Very few of the people hurrying up and down Friars Street in Sudbury realise that there was a prison on the site of a building next to the offices of Bates, Wells and Braithwaite. Evidence from local newspapers and deeds show that in the 18th and early 19th centuries Friars Street was often called ‘the Gaol Street’.
There is nothing left of the gaol today as it was demolished c1828 when a new Town Hall and Gaol was being planned. The old bridewell was in a shocking state and although attempts were made to sell the building in 1828, it was eventually torn down with the building material re-used. Another building went up on the site and it was not until the Sudbury Freemen’s Trust arranged for a blue plaque to commemorate the gaol that there was anything to remember over 200 years of prison history in Friars Street.
The Common Gaol was built in the early 17th century and was originally intended ‘ for the safe keeping, punishing and setting to work of rogues, vagabonds, sturdie beggars, idle persons and such as are not able to fynde for themselves habitacions, nor to susteyne themselves and their children, through their owne willfull slothfulness, being stronge of boddie and able to work, and will not’.
It was not just the dishonest and violent Sudburians who spent time in the Gaol but also those who were bankrupt. Prostitutes and local people who would not conform to the teachings of the Church of England were also likely to be imprisoned. Non-conformists were persecuted heavily between 1662 and 1772 and the Quakers were continually targeted as they insisted on holding their meetings openly whilst other Dissenters met in private houses or barns. Many Quakers were arrested in their houses by the constables of the Town and sent to prison in Bury St. Edmunds when they refused to swear the Oath of Allegiance in front of the Justices. Before being taken to Bury St. Edmunds, it is possible that they spent time either in the Friars Street Gaol or perhaps in the cells in the Old Town Hall. Thomas Kemp, for example, did not survive the ordeal and died in prison on March 26th, 1684. Geoffrey Bullock, who is remembered today by ‘Bullocks Lane’ leading from Friars Street to Meadow Lane, also spent time in Bury St. Edmunds Gaol in 1659 with many other Quakers from Sudbury.

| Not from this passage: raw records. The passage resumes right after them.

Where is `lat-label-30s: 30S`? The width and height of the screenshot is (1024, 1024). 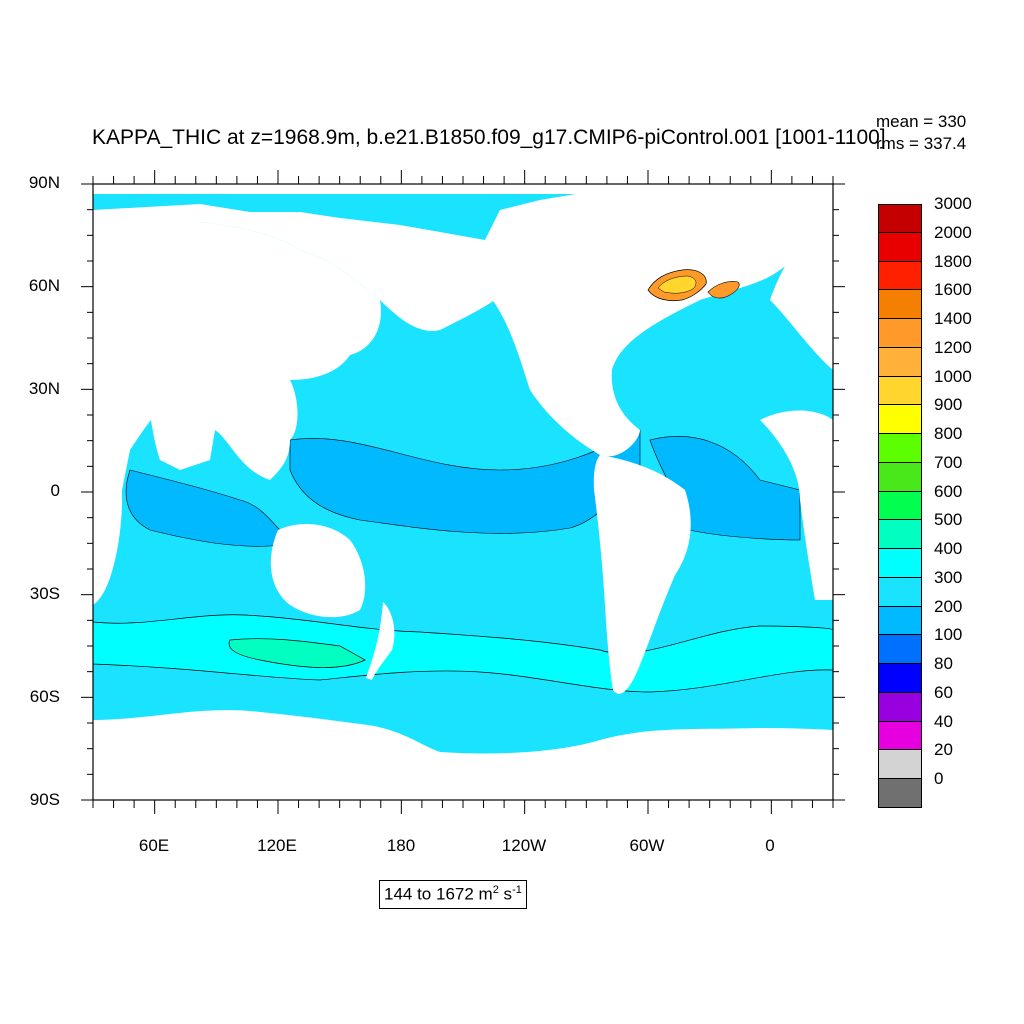 lat-label-30s: 30S is located at coordinates (44, 594). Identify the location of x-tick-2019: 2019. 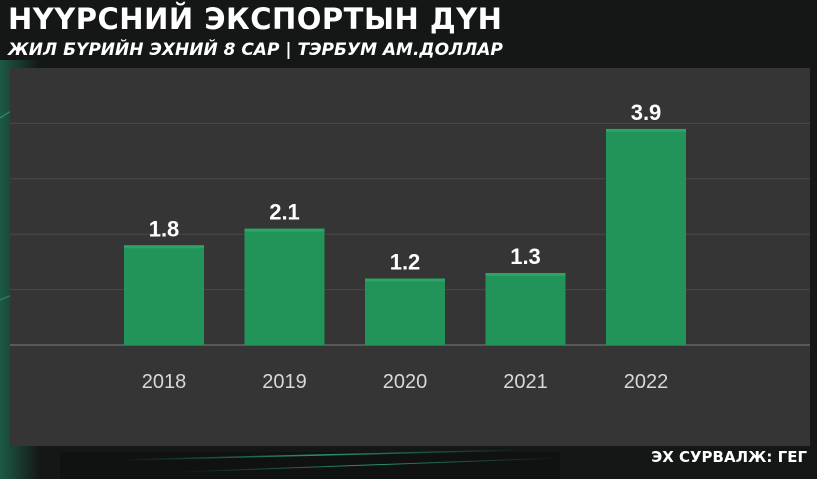
(284, 382).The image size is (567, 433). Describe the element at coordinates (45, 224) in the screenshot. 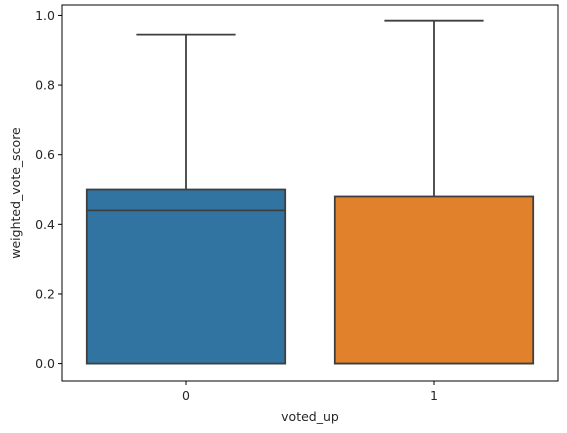

I see `y-tick-label: 0.4` at that location.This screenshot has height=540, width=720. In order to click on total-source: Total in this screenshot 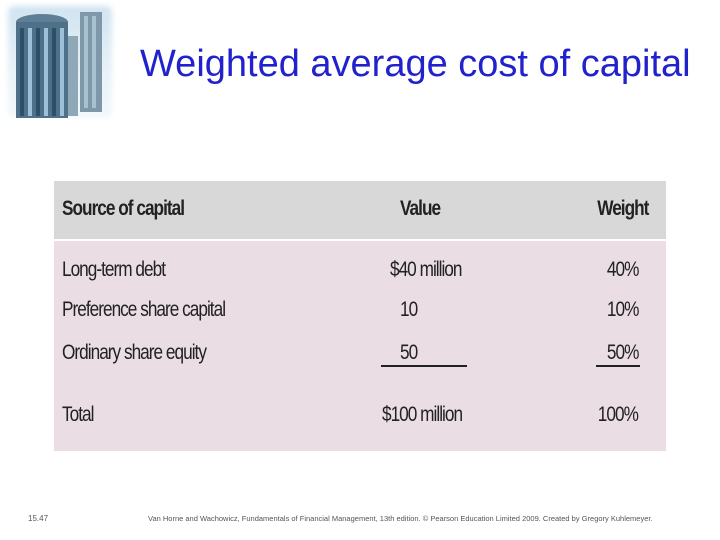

W.W. Hodson, in ‘The Story of the Independents of Sudbury’, described the old Gaol with “its gloomy and forbidding front garnished with festoons of chains and manacles, which clanked ominously as the wind played amongst them, like the irons of the gibbet on Gallows Hill. From a small aperture left in the grated windows of the cells, the prisoners incarcerated for crime or debt or ‘for conscience’ sake, used to beg for a part of their daily sustenance from passers-by. The cells were low and small, bitterly cold, and filthy in the extreme without water or any convenience.’
In December 1776, an inspection of Sudbury Borough Gaol noted that there were no prisoners but, the accommodation ‘Has for Debtors a day-room with a fire-place; and two little rooms for them to lodge in, about seven feet by five each. A room for Men-felons with a fire-place and a loom; another for women; this also has a fire-place. A court-yard, not secure; and the water not accessible to prisoners. They have no allowance. Keeper, no salary.’ A bar of wood across one corner of each room with a little straw on the floor was ‘the necessary’.
Conditions had not improved by the early 19th century and it was not until the new Town Hall and Gaol was built in 1828 under the direction of Mr. Ginn that Sudbury had a prison ‘admirably adapted to the purpose’. Whilst the new gaol was on a small scale for ‘want of ground’, it consisted of four cells, with a yard and governor’s house. The cells had brick floors and in later years became very damp. The gaol was often used as a temporary place of confinement before prisoners were sent to Bury Gaol but inmates in Sudbury no longer had to beg for food from their cell windows.